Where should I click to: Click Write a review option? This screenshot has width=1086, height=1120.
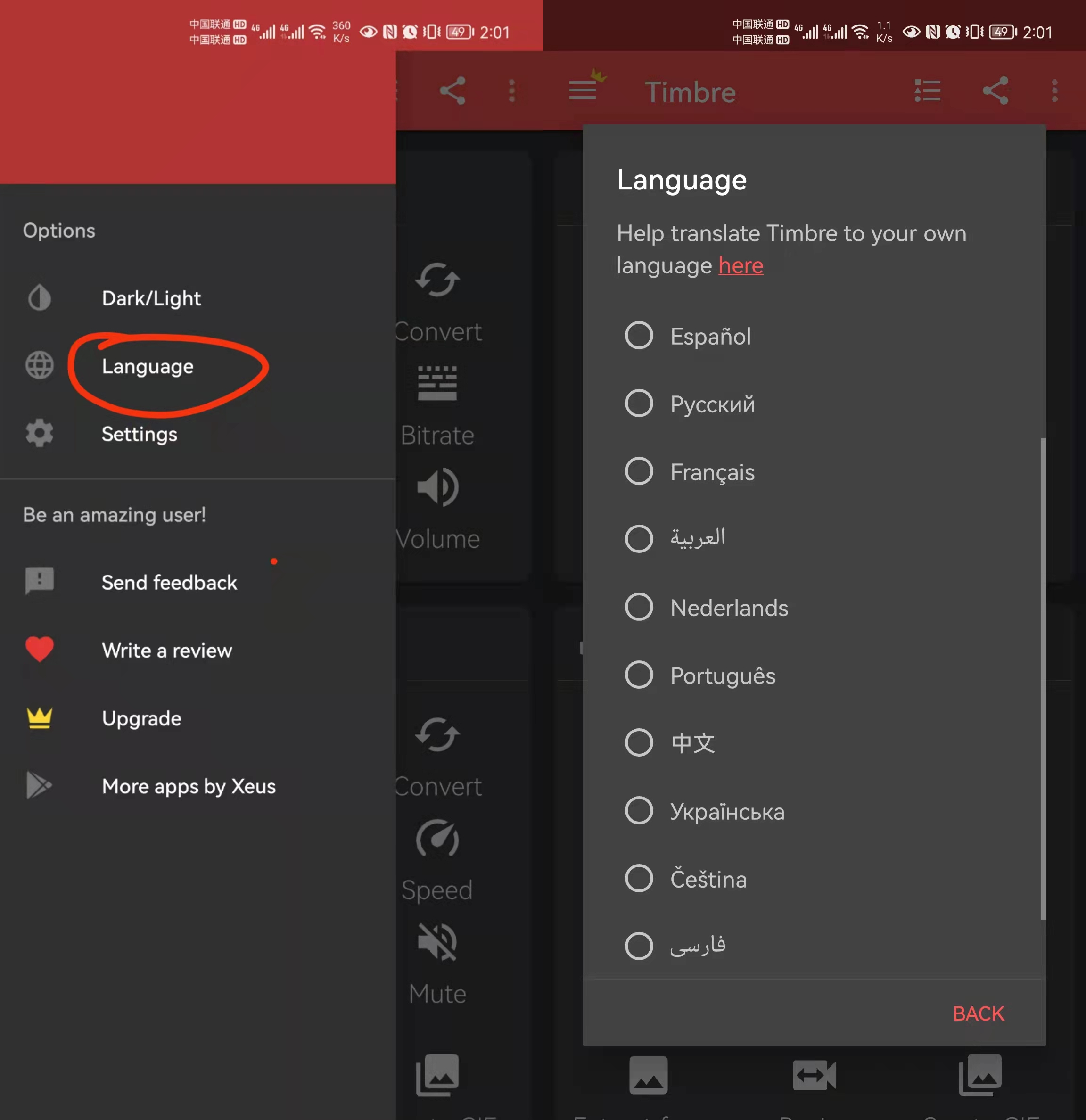(x=166, y=650)
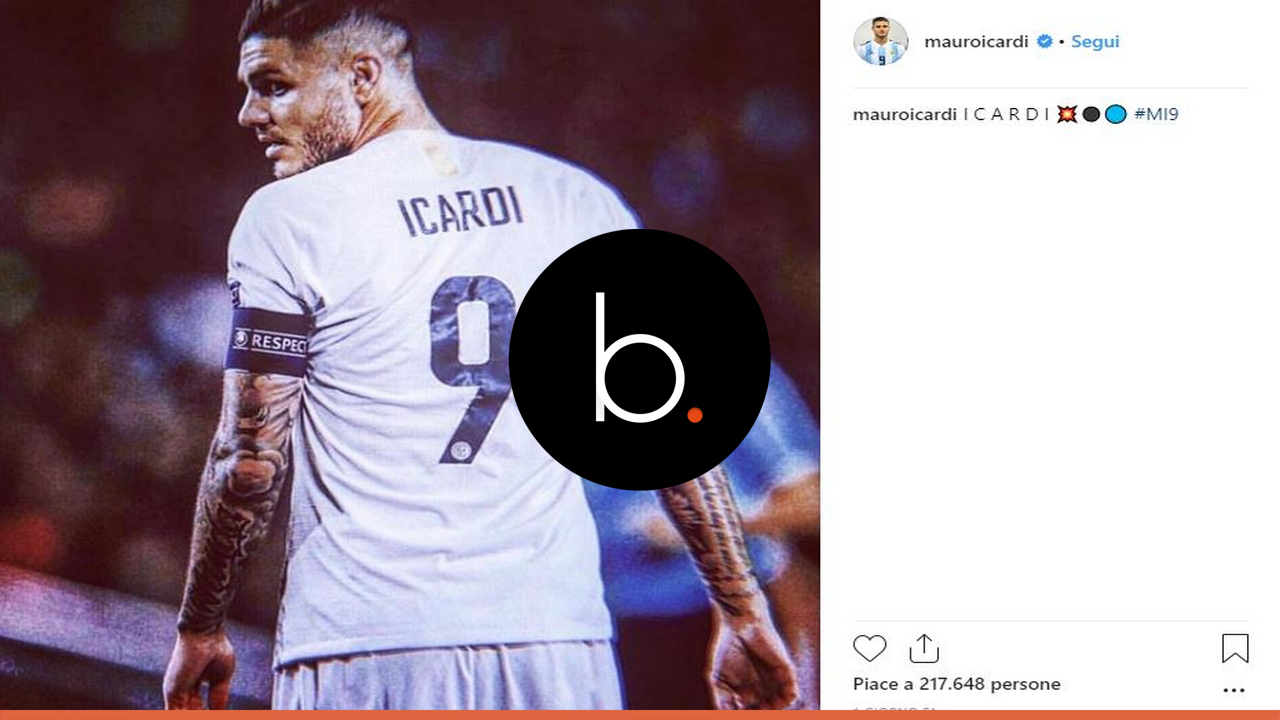Open the mauroicardi profile avatar
Image resolution: width=1280 pixels, height=720 pixels.
coord(880,41)
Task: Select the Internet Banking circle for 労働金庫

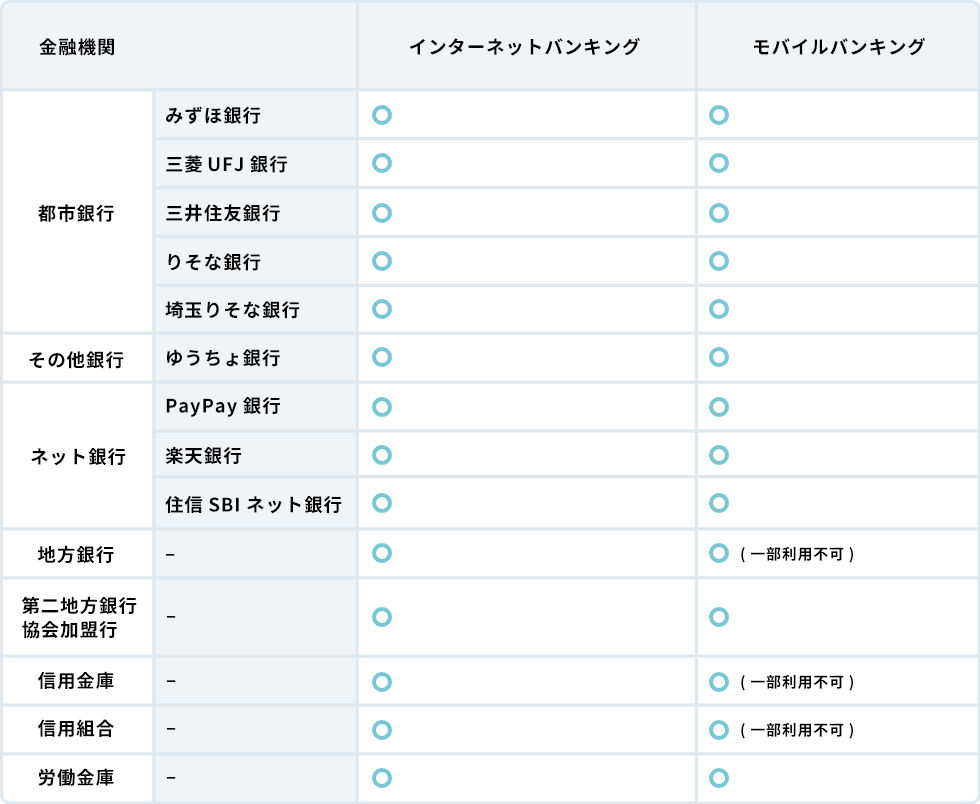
====================
▶ [Activity] Leaving out all pictures, transcribe the listing exactly.

▶ [Exercise solution]
Where should I click to: Click Write a review option? This screenshot has width=1086, height=1120.
(x=166, y=650)
Open the mauroicardi profile avatar
Image resolution: width=1280 pixels, height=720 pixels.
coord(880,41)
Task: Select the Internet Banking circle for 労働金庫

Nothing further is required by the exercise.